***** Source records *****
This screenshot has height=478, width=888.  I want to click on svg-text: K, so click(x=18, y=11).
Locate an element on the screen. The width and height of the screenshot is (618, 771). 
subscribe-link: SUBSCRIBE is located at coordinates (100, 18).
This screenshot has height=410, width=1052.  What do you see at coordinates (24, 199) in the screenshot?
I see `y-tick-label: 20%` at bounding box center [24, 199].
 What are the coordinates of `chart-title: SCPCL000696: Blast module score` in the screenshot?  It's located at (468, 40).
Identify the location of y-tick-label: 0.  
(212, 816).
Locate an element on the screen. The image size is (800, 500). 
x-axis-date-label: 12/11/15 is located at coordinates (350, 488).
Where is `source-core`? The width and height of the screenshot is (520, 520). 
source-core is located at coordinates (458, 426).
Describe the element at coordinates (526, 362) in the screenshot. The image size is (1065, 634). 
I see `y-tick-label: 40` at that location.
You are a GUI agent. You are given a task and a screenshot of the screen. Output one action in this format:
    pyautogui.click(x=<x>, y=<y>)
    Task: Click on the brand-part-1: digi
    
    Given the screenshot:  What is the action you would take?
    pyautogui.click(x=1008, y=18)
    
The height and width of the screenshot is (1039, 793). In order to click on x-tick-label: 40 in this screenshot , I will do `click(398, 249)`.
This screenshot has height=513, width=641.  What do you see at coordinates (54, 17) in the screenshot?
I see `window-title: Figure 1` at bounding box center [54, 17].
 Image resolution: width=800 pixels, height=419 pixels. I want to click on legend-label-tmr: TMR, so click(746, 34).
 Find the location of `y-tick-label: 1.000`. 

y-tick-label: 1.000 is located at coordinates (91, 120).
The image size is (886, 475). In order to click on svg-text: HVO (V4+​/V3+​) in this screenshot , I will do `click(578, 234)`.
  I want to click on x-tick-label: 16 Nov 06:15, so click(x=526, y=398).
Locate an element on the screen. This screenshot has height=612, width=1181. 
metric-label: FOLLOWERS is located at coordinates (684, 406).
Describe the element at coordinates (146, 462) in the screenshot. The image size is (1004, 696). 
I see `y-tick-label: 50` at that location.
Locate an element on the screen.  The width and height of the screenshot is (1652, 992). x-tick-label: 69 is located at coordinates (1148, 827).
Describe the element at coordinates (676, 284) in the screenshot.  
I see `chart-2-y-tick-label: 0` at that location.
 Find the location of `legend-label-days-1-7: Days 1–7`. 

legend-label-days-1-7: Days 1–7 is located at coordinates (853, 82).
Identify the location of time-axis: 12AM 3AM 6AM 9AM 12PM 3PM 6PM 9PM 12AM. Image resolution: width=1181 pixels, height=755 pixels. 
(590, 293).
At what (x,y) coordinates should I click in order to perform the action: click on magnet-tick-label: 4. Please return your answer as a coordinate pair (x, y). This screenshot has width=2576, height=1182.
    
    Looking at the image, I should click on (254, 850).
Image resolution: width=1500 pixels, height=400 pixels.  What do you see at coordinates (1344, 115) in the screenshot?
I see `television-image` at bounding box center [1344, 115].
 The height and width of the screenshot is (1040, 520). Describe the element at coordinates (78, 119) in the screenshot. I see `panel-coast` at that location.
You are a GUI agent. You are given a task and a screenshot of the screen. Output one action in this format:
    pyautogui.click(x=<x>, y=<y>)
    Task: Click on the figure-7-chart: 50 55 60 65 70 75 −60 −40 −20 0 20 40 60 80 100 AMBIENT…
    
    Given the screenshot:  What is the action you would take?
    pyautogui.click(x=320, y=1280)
*****
**The task**. Return every line of the listing above as a JSON list of strings, one string per line, with blank lines omitted.

**Reply to the task**.
[
  "This screenshot has height=478, width=888.  I want to click on svg-text: K, so click(x=18, y=11).",
  "Locate an element on the screen. The width and height of the screenshot is (618, 771). ",
  "subscribe-link: SUBSCRIBE is located at coordinates (100, 18).",
  "This screenshot has height=410, width=1052.  What do you see at coordinates (24, 199) in the screenshot?",
  "I see `y-tick-label: 20%` at bounding box center [24, 199].",
  " What are the coordinates of `chart-title: SCPCL000696: Blast module score` in the screenshot?  It's located at (468, 40).",
  "Identify the location of y-tick-label: 0.  ",
  "(212, 816).",
  "Locate an element on the screen. The image size is (800, 500). ",
  "x-axis-date-label: 12/11/15 is located at coordinates (350, 488).",
  "Where is `source-core`? The width and height of the screenshot is (520, 520). ",
  "source-core is located at coordinates (458, 426).",
  "Describe the element at coordinates (526, 362) in the screenshot. The image size is (1065, 634). ",
  "I see `y-tick-label: 40` at that location.",
  "You are a GUI agent. You are given a task and a screenshot of the screen. Output one action in this format:",
  "    pyautogui.click(x=<x>, y=<y>)",
  "    Task: Click on the brand-part-1: digi",
  "    Given the screenshot:  What is the action you would take?",
  "    pyautogui.click(x=1008, y=18)",
  "The height and width of the screenshot is (1039, 793). In order to click on x-tick-label: 40 in this screenshot , I will do `click(398, 249)`.",
  "This screenshot has height=513, width=641.  What do you see at coordinates (54, 17) in the screenshot?",
  "I see `window-title: Figure 1` at bounding box center [54, 17].",
  " Image resolution: width=800 pixels, height=419 pixels. I want to click on legend-label-tmr: TMR, so click(746, 34).",
  " Find the location of `y-tick-label: 1.000`. ",
  "y-tick-label: 1.000 is located at coordinates (91, 120).",
  "The image size is (886, 475). In order to click on svg-text: HVO (V4+​/V3+​) in this screenshot , I will do `click(578, 234)`.",
  "  I want to click on x-tick-label: 16 Nov 06:15, so click(x=526, y=398).",
  "Locate an element on the screen. This screenshot has height=612, width=1181. ",
  "metric-label: FOLLOWERS is located at coordinates (684, 406).",
  "Describe the element at coordinates (146, 462) in the screenshot. The image size is (1004, 696). ",
  "I see `y-tick-label: 50` at that location.",
  "Locate an element on the screen.  The width and height of the screenshot is (1652, 992). x-tick-label: 69 is located at coordinates (1148, 827).",
  "Describe the element at coordinates (676, 284) in the screenshot.  ",
  "I see `chart-2-y-tick-label: 0` at that location.",
  " Find the location of `legend-label-days-1-7: Days 1–7`. ",
  "legend-label-days-1-7: Days 1–7 is located at coordinates (853, 82).",
  "Identify the location of time-axis: 12AM 3AM 6AM 9AM 12PM 3PM 6PM 9PM 12AM. Image resolution: width=1181 pixels, height=755 pixels. ",
  "(590, 293).",
  "At what (x,y) coordinates should I click in order to perform the action: click on magnet-tick-label: 4. Please return your answer as a coordinate pair (x, y). This screenshot has width=2576, height=1182.",
  "    Looking at the image, I should click on (254, 850).",
  "Image resolution: width=1500 pixels, height=400 pixels.  What do you see at coordinates (1344, 115) in the screenshot?",
  "I see `television-image` at bounding box center [1344, 115].",
  " The height and width of the screenshot is (1040, 520). Describe the element at coordinates (78, 119) in the screenshot. I see `panel-coast` at that location.",
  "You are a GUI agent. You are given a task and a screenshot of the screen. Output one action in this format:",
  "    pyautogui.click(x=<x>, y=<y>)",
  "    Task: Click on the figure-7-chart: 50 55 60 65 70 75 −60 −40 −20 0 20 40 60 80 100 AMBIENT…",
  "    Given the screenshot:  What is the action you would take?",
  "    pyautogui.click(x=320, y=1280)"
]